Hasta aquí podemos considerar el Ripley de Zaillian como la mejor adaptación del original literario, sin embargo, el guionista y director cae en el mismo error que cometía Anthony Minghella: aplicar la política autoral hasta el extremo de creerse que tiene licencia para todo. Un hecho que le lleva a ir más allá de lo razonable y que en algunas ocasiones, por querer dejar su sello personal, el resultado termina resintiéndose.
La introducción de la figura de Caravaggio y el juego simbólico con su pintura es acertado porque aporta una capa más de complejidad al personaje de Ripley: la importancia del negro y la importancia de las luces y las sombras en su pintura o su vida asociada a un mundo oscuro (delincuencia, excesos, asesinato). Sin embargo, este uso simbólico que queda apuntando de forma inteligente acaba siendo reiterativo cuando en el último episodio se equipara directamente la figura del pintor barroco con Ripley.
Una reiteración que se da a lo largo de la serie en el uso simbólico de los espejos o los contrapicados, que terminan cansando. También hay una falta de contención en las escenas de los dos asesinatos que hubiesen necesitado de un recorte para eliminar elementos innecesarios y superfluos que distraen la atención de lo verdaderamente importante, de hecho, el planteamiento de la escena del primer asesinato, que es trascendental por su efecto impulsor del relato, resulta sonrojante.

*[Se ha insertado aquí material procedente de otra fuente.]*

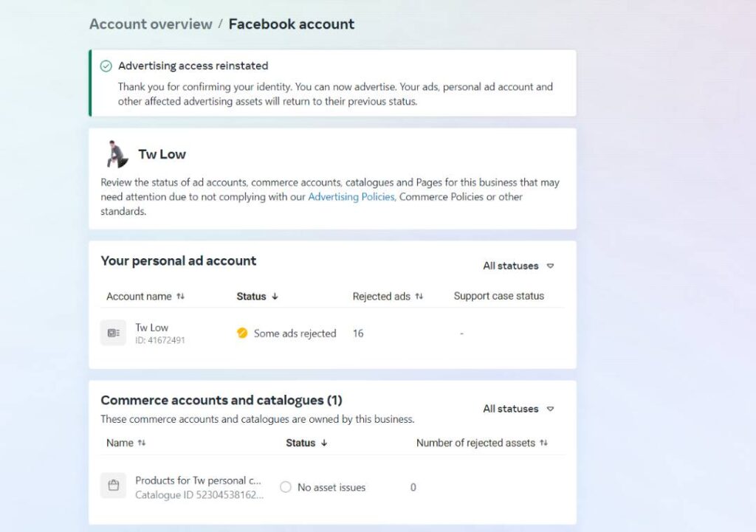Select the No asset issues status circle

point(286,487)
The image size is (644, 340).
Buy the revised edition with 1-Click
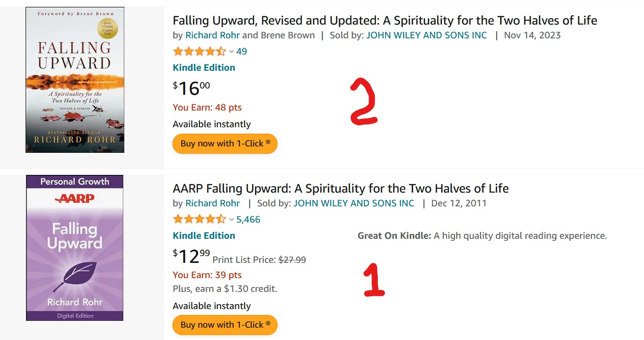tap(224, 143)
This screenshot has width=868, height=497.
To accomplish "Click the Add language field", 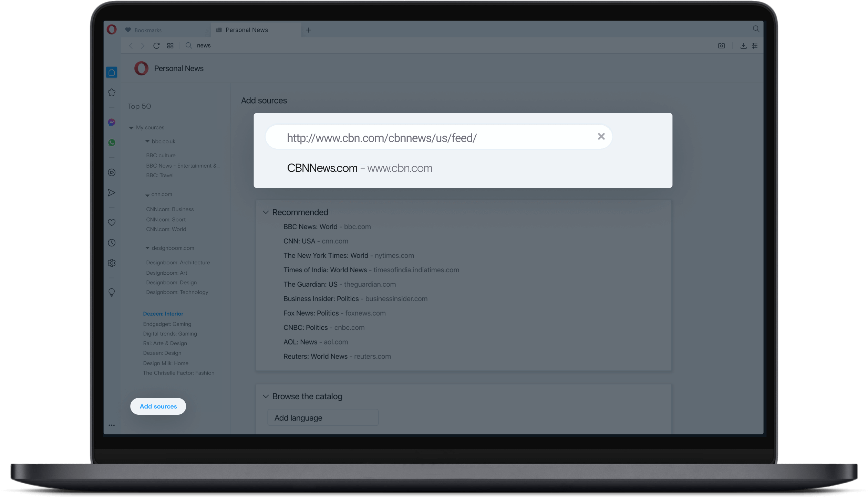I will (323, 418).
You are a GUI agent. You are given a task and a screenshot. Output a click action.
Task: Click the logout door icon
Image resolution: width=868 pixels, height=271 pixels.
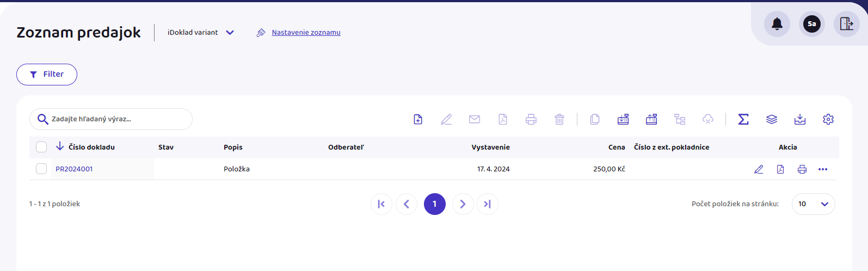coord(846,24)
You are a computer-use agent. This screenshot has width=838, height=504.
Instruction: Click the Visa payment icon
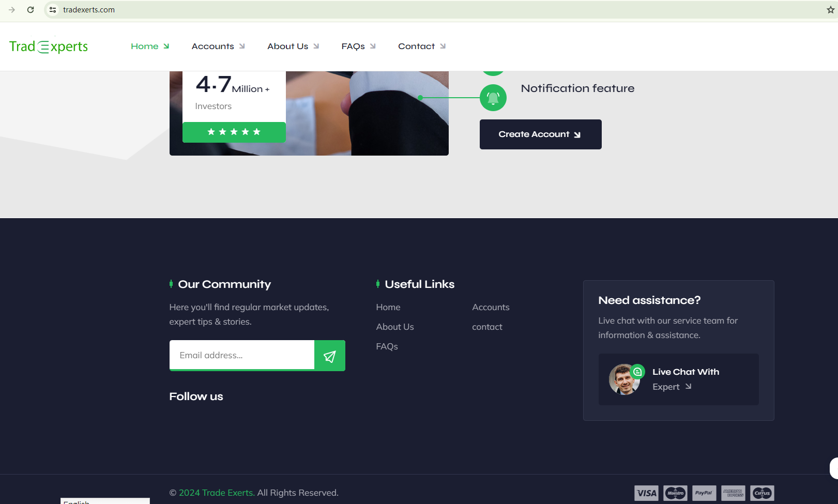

Con sus luces y sus sombras, sus excesos y cierta reiteración, Ripley es una serie recomendable para acercarnos al universo de la escritora norteamericana; y la aparición en el tramo final del personaje de Reeves Minot (John Malkovich), además de suponer un guiño –Malkovich interpretó también a Ripley en la película dirigida por Cavani– anuncia una posible continuidad del personaje. Por lo tanto estamos ante un interesante y acertado retrato psicológico de un asesino narcisista que vampiriza todo lo que hay a su alrededor, un arribista capaz de todo para ascender en el escalafón social y que termina representando la maldad, el lado oscuro del ser humano.